Dazu müsste man sich die API-Beschreibung nochmal genau ansehen, was die für Funktionen bietet und wie die Alarme gemeldet werden.
Wenn die Funktion nach subscribeFilter immer bei einem neuen Alarm ausgeführt wird, würde ich alle Alarme oder zumindest die interessanten Daten in einem Array ablegen. Wenn diese schon in zeitlich geordneter Reihenfolge eintreffen, musst du die neuen Alarme nur hinten an dein Array anhängen. Gegangene müssen aus der Liste auch gelöscht werden. Ohne zu wissen wie du die Alarme hineinbekommst und was mit gegangenen passiert, ist das schwer von der Ferne zu sagen. Ich habe bei Atvise bisher immer das Standard-Alarm-Objekt verwendet, auch wenn das etwas "knusprig" aussieht.

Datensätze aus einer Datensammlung
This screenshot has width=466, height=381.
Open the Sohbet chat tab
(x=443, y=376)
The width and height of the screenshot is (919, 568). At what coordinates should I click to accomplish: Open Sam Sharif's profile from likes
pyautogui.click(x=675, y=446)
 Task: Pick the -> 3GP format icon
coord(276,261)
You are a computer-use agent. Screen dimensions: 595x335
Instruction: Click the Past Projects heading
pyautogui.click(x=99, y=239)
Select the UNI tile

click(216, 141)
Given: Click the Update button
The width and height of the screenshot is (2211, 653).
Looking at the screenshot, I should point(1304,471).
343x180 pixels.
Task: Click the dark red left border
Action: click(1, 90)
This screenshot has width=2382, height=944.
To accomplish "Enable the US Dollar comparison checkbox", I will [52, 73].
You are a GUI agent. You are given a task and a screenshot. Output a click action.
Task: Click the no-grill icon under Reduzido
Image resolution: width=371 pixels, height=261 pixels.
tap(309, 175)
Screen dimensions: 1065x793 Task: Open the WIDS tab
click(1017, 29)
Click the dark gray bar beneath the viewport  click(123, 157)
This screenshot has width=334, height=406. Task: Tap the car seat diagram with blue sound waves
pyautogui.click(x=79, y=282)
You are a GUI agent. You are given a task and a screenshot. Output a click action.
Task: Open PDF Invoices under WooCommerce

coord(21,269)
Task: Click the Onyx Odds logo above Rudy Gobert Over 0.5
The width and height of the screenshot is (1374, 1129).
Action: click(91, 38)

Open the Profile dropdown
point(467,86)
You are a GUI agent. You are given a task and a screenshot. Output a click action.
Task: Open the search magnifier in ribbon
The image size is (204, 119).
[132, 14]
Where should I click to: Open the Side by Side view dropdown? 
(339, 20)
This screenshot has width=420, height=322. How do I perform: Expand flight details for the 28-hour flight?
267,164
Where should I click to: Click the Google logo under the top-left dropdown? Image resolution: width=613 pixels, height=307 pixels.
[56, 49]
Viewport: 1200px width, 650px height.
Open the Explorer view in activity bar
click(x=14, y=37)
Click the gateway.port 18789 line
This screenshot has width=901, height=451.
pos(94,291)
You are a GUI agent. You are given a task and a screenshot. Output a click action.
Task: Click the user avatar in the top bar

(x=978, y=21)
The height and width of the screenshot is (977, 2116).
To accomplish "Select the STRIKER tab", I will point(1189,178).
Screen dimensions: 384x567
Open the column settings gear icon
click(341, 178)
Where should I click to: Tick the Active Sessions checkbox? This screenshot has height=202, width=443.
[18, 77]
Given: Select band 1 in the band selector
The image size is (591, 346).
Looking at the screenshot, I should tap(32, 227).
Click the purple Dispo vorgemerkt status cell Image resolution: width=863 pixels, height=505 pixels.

_AUFGABEN:_
a – Stimmen diese Aussagen mit dem Auszug über Atvise-Alarme überein? Antworte jeweils mit Ja oder Nein und zitiere die entscheidenden Worte aus dem Auszug.
(i) Bei Atvise wurde bisher immer das Standard-Alarm-Objekt verwendet.
(ii) Gegangene Alarme dürfen in der Liste bleiben.
(iii) Treffen die Alarme zeitlich geordnet ein, werden neue Alarme vorne ins Array eingefügt.
b – Führe den Auszug über Atvise-Alarme im Anschluss an seinen letzten Satz weiter.
Die Auflistung hat mit dem Auszug über Atvise-Alarme nichts zu tun.

_ANTWORTEN JE AUFGABE:_
a –
(i) Ja: „Ich habe bei Atvise bisher immer das Standard-Alarm-Objekt verwendet“
(ii) Nein: „Gegangene müssen aus der Liste auch gelöscht werden.“
(iii) Nein: „musst du die neuen Alarme nur hinten an dein Array anhängen“

b –
----------



## philipp00 (6 November 2020)

So wie es aussieht treffen diese in einer geordneten Reihenfolge ein.
Daher könnte man doch wie du gesagt hast, dies in ein Array geben,

Sehe ich das richtig wenn ich dies folgendermassen mache? So würde nach mir immer die neuste Meldung auf die [0] gesetzt im Array und die bestehenden Meldungen nach hinten verschoben?
Aber wie wird dan erkannt, welche nicht mehr aktiv sind?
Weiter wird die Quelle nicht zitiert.